Some 20th century researchers, believing that early vertebrates must possess
a complete spiracular gill, searched for one between the mandibular and
hyoid arches of early vertebrates. Despite extensive research spanning more
than a century, though, none were found in any vertebrate fossils.
Now, however, scientists from the Institute of Vertebrate Paleontology and
Paleoanthropology (IVPP) of the Chinese Academy of Sciences and their
collaborators have found clues to this mystery from armored galeaspid
fossils in China.
Their findings were published in Frontiers in Ecology and Evolution on May
19.
According to Prof. Gai Zhikun from IVPP, first author of the study,
researchers from the institute successively found over the last 20 years a
438-million-year-old Shuyu 3D braincase fossil and the first
419-million-year-old galeaspid fossil completely preserved with gill
filaments in the first branchial chamber. The fossils were found in
Changxing, Zhejiang Province and Qujing, Yunnan Province, respectively.
"These fossils provided the first anatomical and fossil evidence for a
vertebrate spiracle originating from fish gills," said Gai.
A total of seven virtual endocasts of the Shuyu braincase were subsequently
reconstructed. Almost all details of the cranial anatomy of Shuyu were
revealed in its fingernail-sized skull, including five brain divisions,
sensory organs, and cranial nerve and blood vessel passages in the skull.
"Many important structures of human beings can be traced back to our fish
ancestors, such as our teeth, jaws, middle ears, etc. The main task of
paleontologists is to find the important missing links in the evolutionary
chain from fish to humans. Shuyu has been regarded as a key missing link as
important as Archaeopteryx, Ichthyostega and Tiktaalik," said Zhu Min,
academician of the Chinese Academy of Sciences.

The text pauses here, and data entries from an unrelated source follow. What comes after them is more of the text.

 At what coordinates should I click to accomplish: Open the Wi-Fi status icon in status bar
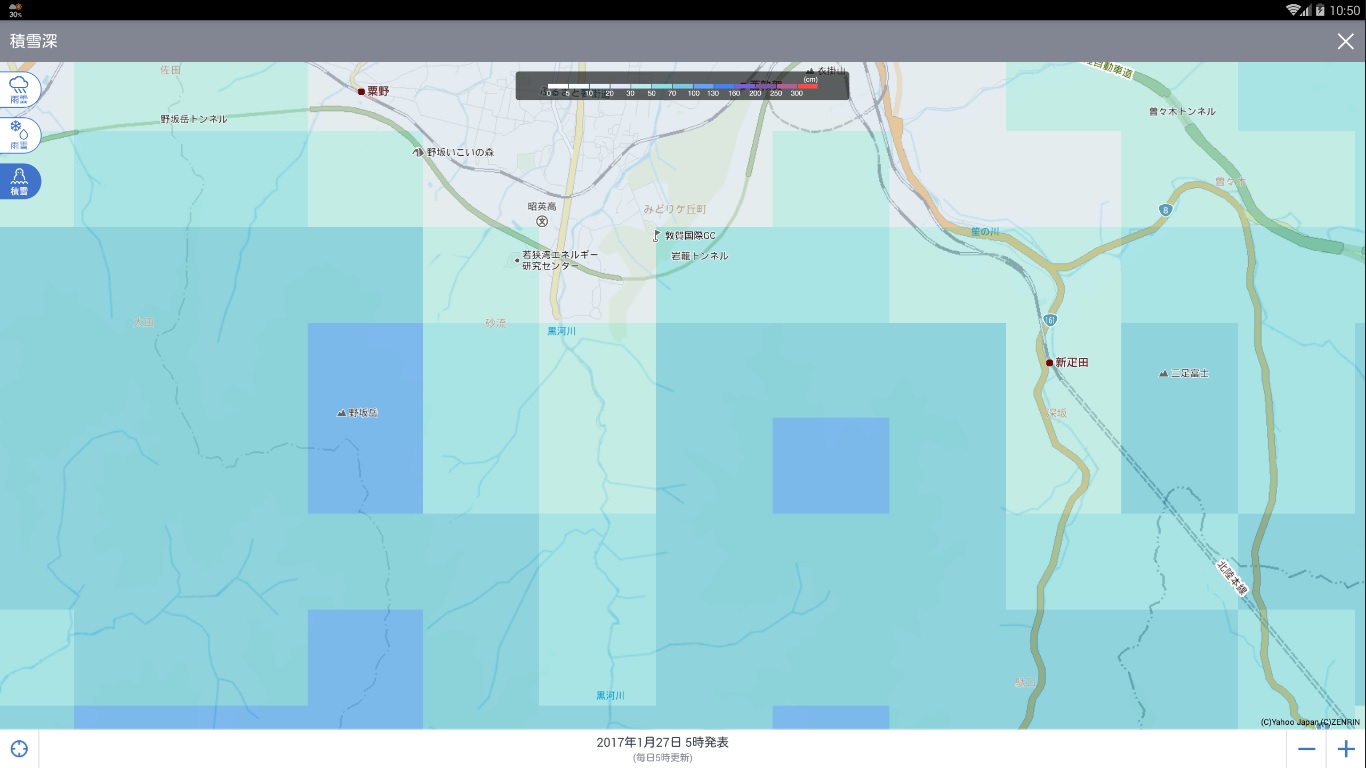(1293, 10)
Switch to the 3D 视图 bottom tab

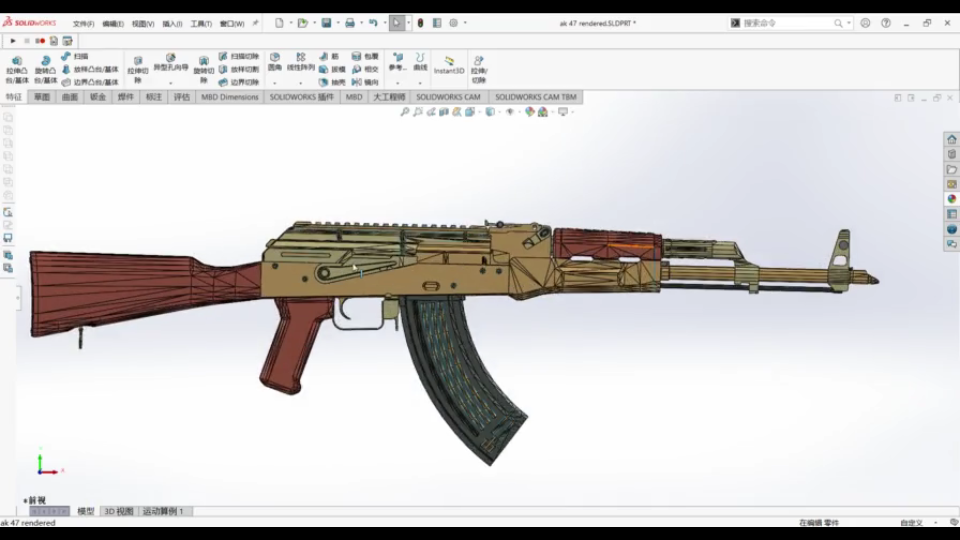pyautogui.click(x=118, y=511)
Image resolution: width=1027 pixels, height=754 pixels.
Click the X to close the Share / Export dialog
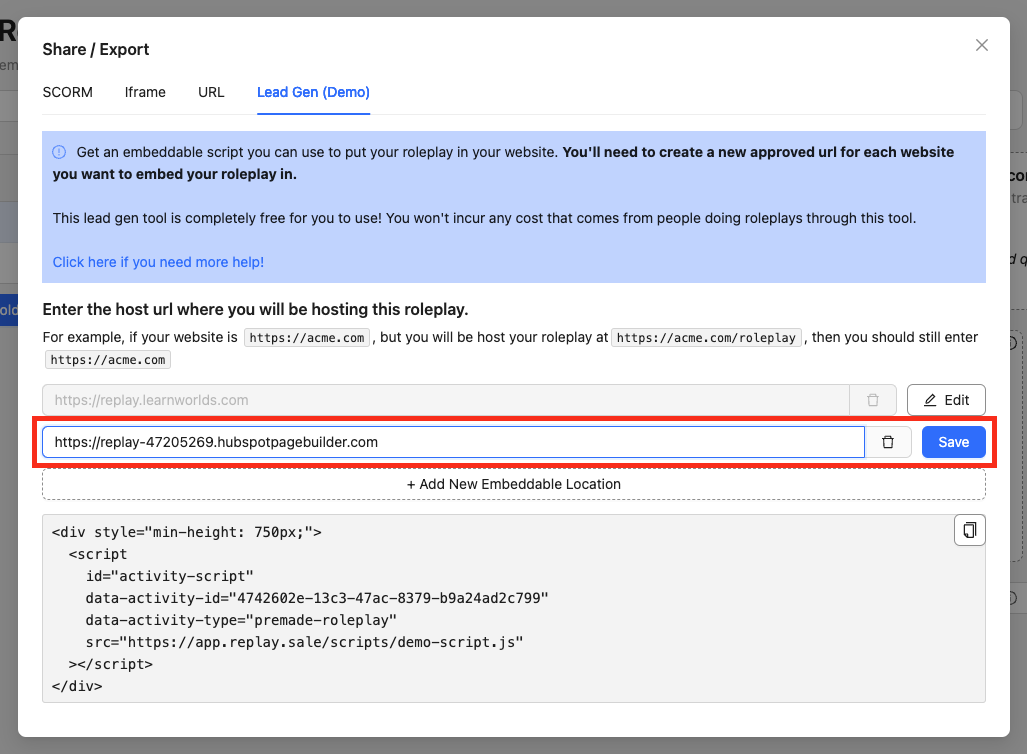click(x=981, y=45)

The spiracle is a small hole behind each eye that opens to the mouth in some
fishes. In sharks and all rays, the spiracle is responsible for the intake
of water into the buccal space before being expelled from the gills. The
spiracle is often located towards the top of the animal allowing breathing
even while the animal is mostly buried under sediment.

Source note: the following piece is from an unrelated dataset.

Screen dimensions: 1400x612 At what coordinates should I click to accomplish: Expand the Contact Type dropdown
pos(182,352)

In the Polypterus, the most primitive, living bony fish, the spiracles are
used to breathe air. However, fish spiracles were eventually replaced in
most non-fish species as they evolved to breathe through their noses and
mouths. In early tetrapods, the spiracle seems to have developed first into
the Otic notch. Like the spiracle, it was used in respiration and was
incapable of sensing sound. Later the spiracle evolved into the ear of
modern tetrapods, eventually becoming the hearing canal used for
transmitting sound to the brain via tiny inner ear bones. This function has
remained throughout the evolution to humans.

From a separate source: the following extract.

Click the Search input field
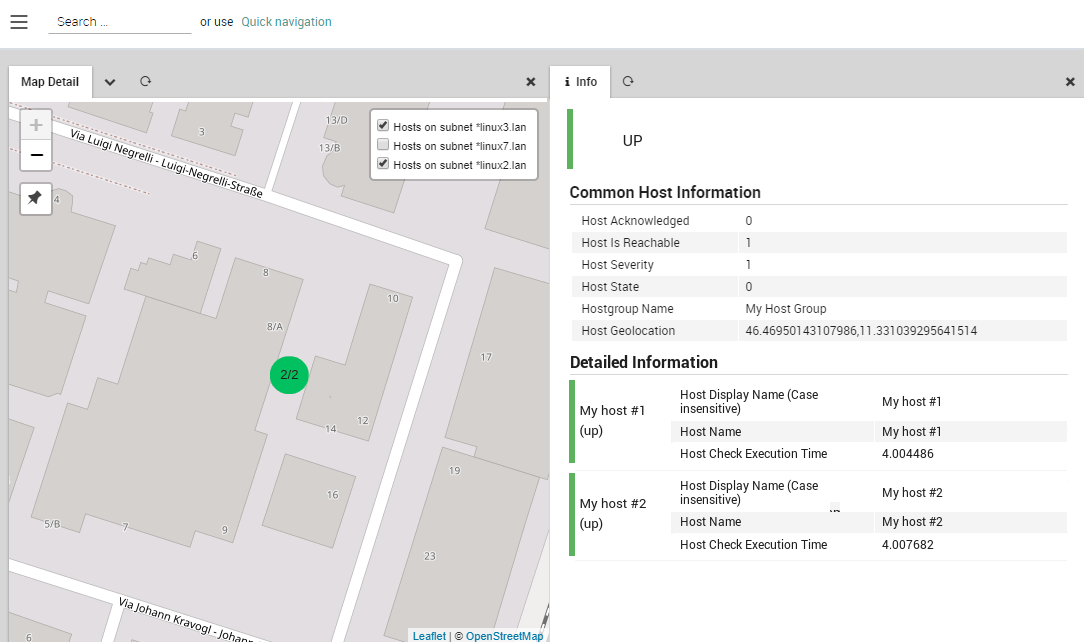119,22
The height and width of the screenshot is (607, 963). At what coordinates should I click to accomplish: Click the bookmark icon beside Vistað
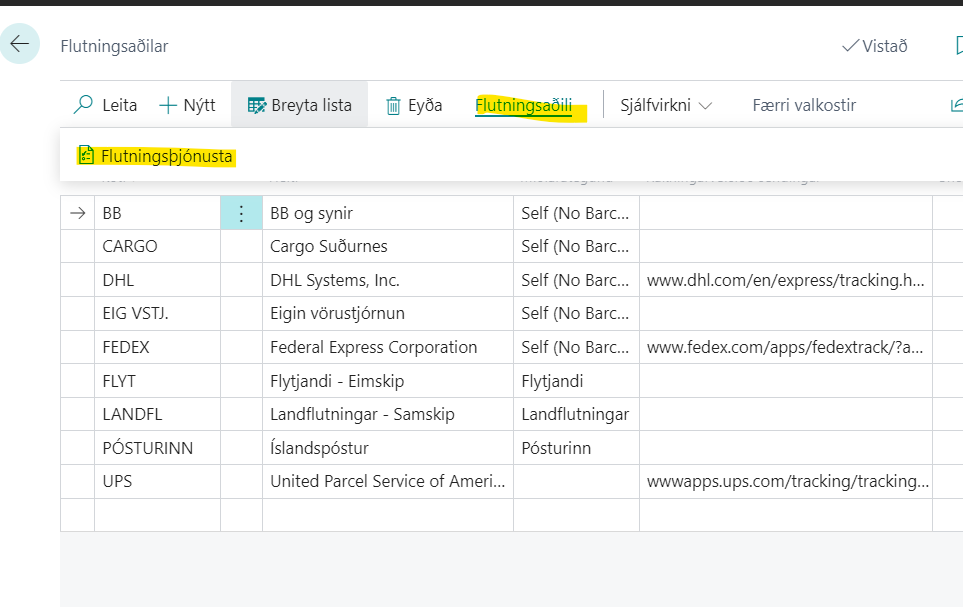pyautogui.click(x=956, y=46)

"Our finding bridges the entire history of the spiracular slit, bringing
together recent discoveries from the gill pouches of fossil jawless
vertebrates, via the spiracles of the earliest jawed vertebrates, to the
middle ears of the first tetrapods, which tells this extraordinary
evolutionary story," said Prof. Per E. Ahlberg from Uppsala University and
academician of the Royal Swedish Academy of Sciences.
Reference:
Zhikun Gai et al, The Evolution of the Spiracular Region From Jawless Fishes
to Tetrapods, Frontiers in Ecology and Evolution (2022).